I lived in Switzerland for nearly 9 years of my adult life then moved to Italy, where my husband is from at 32. Switzerland was a minor culture shock in comparison to Italy. The initial culture shock of Switzerland faded fast. Everything was smaller, the working hours of businesses and stores especially were very set in stone. For many years, most stores closed at 7 pm. Sundays stores were completely closed. The people of Switzerland weren’t very friendly and remained very closed. I never made a friend with an actual Swiss person, all my friends were expats, like me. Traditional Swiss food, such as fondue was important but the day didn’t involve around cooking or deciding what to eat. But I adapted to the lack of store hours quickly and grew used to the ways of Switzerland.
Moving to Italy was a total culture shock, one I still feel nearly 5 years later. The way of life here is a complete 180 from Switzerland. People are very friendly, everyone will talk to you. Everyone wants to offer you advice on something, if you want it or not. The day is centered around meal times. The hours of work are longer because of the large “siesta” in the middle of the day. Stores are open earlier and later. Sundays are “partially” closed, small town shops will be open til mid-day, especially supermarkets and then close. Malls and other large big box stores are open all day Sunday.
Family is the center of life for most Italians. Many children live with their parents until they get married, in their 30’s. Many families all living the same building, separate apartments for each family unit. Many families still gather to eat lunch together, especially on Sunday. Many women do not work (me included) and take on the traditional role of housewife. School ends at 1 pm and children come home for lunch. This in itself is a big factor, I believe, in women not working. It is hard to manage children coming at one, needing to eat, do homework and go to activities unless one parent is at home.

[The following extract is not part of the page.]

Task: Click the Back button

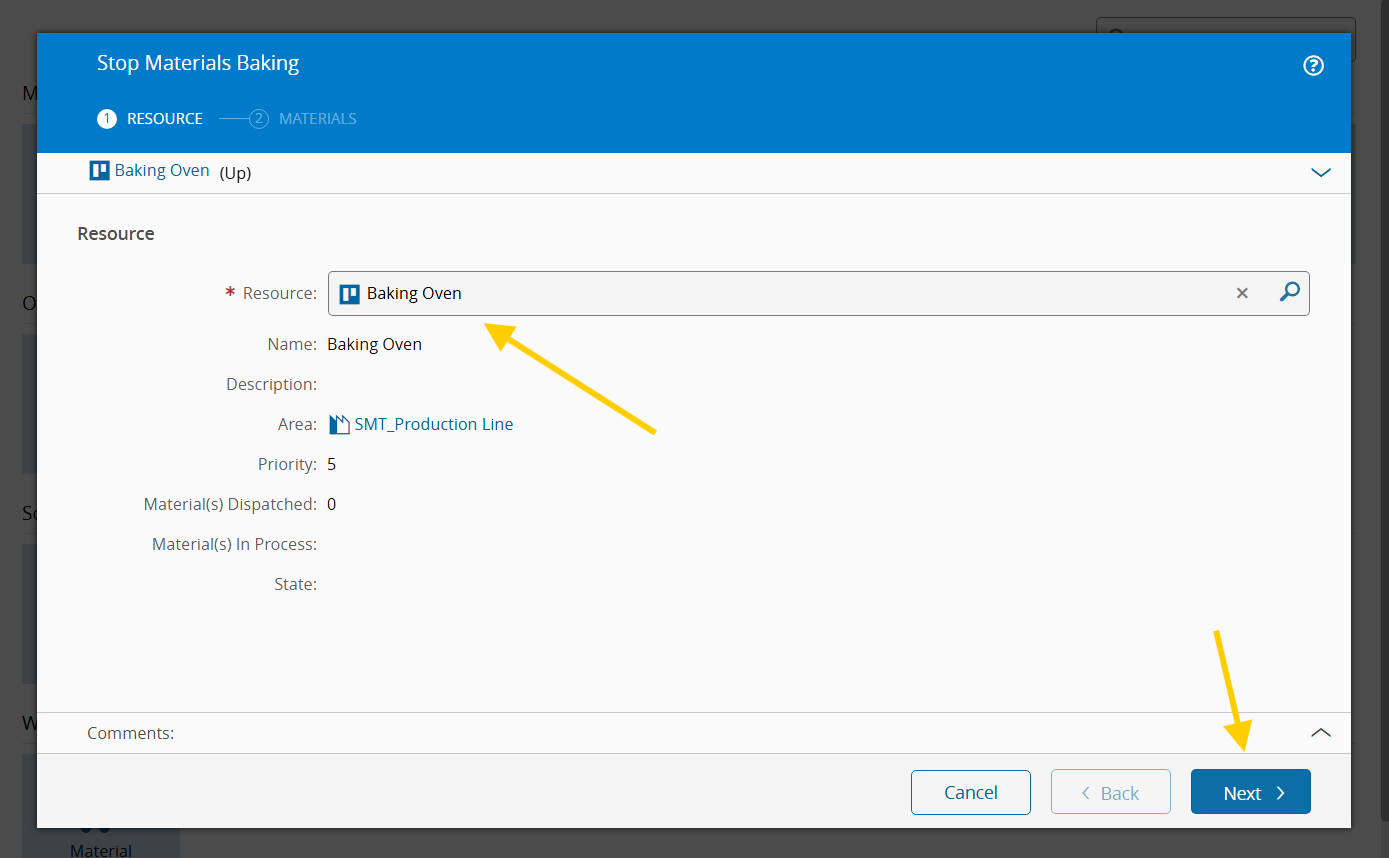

The work environment in Italy is the perhaps the hardest challenge I have come across living here. I worked in Switzerland and the US, I stayed in my same jobs most of my life in those countries. Here, in Italy, I have changed countless times because each employer is worse than the last. There’s a lack of fair treatment to employees and usually the salary is so low you can’t justify the bad treatment. You must deal with being yelled at by your employers, yelled at in front of your coworkers (and in my case in front of the children), not being able to take sick days without having to “make up” those hours, making my own materials for teaching without reimbursement, working outside of discussed hours without extra pay, and late payments. The list could go on. In the end, its always too much stress for the money you are paid.
There is also what I like to call Italian “beliefs” or old wives tales. There are endless old wives tales that are still believed today despite science telling us otherwise. Cold and wind gives you bronchitis. Sweat will give you a fever. A wet bathing suit in wind will definitely give you bronchitis. Eating after swimming will give you stomach cramps. The list goes on and on of things I never knew existed until I moved here.
The culture shock does get less and less as times goes on, I’ve learned to adapt to it or push it of my mind. Often, though, I am still caught off guard by one of the old wive’s tales and I want to scream its not true! But I can’t change anyone’s mind on it. Culture shock is a part of living abroad all of us expats have experienced, some of it is good, some it is bad, but you learn to eventually adapt or accept it.
Until next time!
One thought on “Italian Culture Shock”
My favorite after living in eastern and Central Asia for 9ish years is that cold drinks will definitely give you a cold. It would be the middle of a hot, humid, Hong Kong summer, and unless you specified, places would bring you hot water if you ordered water.